EDA is often the first step in the data analysis process and helps inform the development of more formal models. It is an important step in the data science workflow as it provides insights into the quality of the data and any potential issues that need to be addressed before building more advanced models. EDA is typically done using software tools such as R or Python, with popular libraries such as pandas, matplotlib, and seaborn.

Exploratory Data Analysis Steps

Exploratory Data Analysis (EDA) plays a crucial role in data analytics and model-building. The following are the reasons for its importance and relevance:

  1. Understanding the Data: EDA helps understand the data structure, variables, and relationships. It provides insights into the nature of the data, including the presence of outliers, skewness, and other data characteristics.
  2. Data Cleaning: EDA helps to identify missing values, duplicate data, and other data quality issues. Cleaning the data is crucial for building accurate models, and EDA helps to identify areas that require cleaning.
  3. Data Visualization: EDA allows for data visualization in various ways. This helps to understand the data’s distribution, relationships, and patterns. Graphical representation of the data is a key component of EDA and provides insights into the data that might not be possible through other methods.
  4. Feature Selection: EDA helps to identify the important features that should be used in the model-building process. It can reduce the number of features in the data and simplify the model, thus reducing the risk of overfitting.
  5. Model Validation: EDA provides the basis for validating the model by allowing us to check if the model is correctly capturing the relationships in the data. It helps to identify the areas where the model is not working as expected and provides insights into how to improve the model.
  6. Communication: EDA provides a way to communicate the insights and findings of the data analysis to stakeholders. By visualizing the data and summarizing the key insights, EDA provides a way to communicate complex data in a way that is easily understood by others.
    Overall, EDA is a crucial step in the data analytics and model-building process. It provides a foundation for building accurate models that can be used to make informed decisions.

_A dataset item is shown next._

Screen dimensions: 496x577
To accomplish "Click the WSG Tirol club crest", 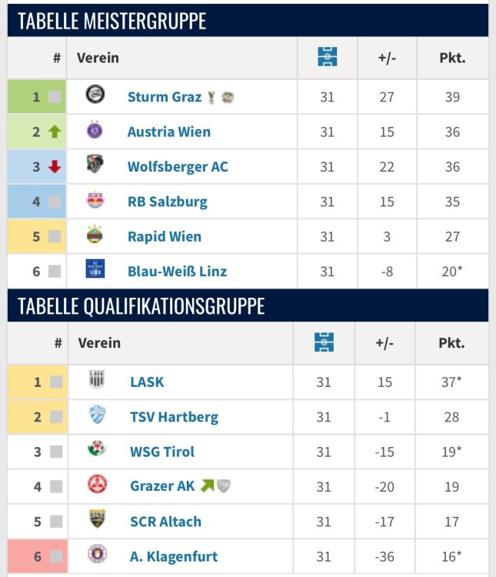I will pyautogui.click(x=98, y=451).
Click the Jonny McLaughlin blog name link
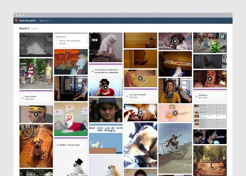The width and height of the screenshot is (246, 176). click(27, 20)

Types of Exploratory Data Analysis

There are several types of exploratory data analysis (EDA)

  1. Univariate Non-graphical
  2. Univariate graphical
  3. Multivariate Non-graphical
  4. Multivariate graphical

Univariate Non-graphical

Univariate Non-graphical Exploratory Data Analysis (EDA) involves analyzing each variable in a dataset individually, without visualizations. The goal of univariate non-graphical EDA is to understand the distribution and characteristics of a single variable in the data.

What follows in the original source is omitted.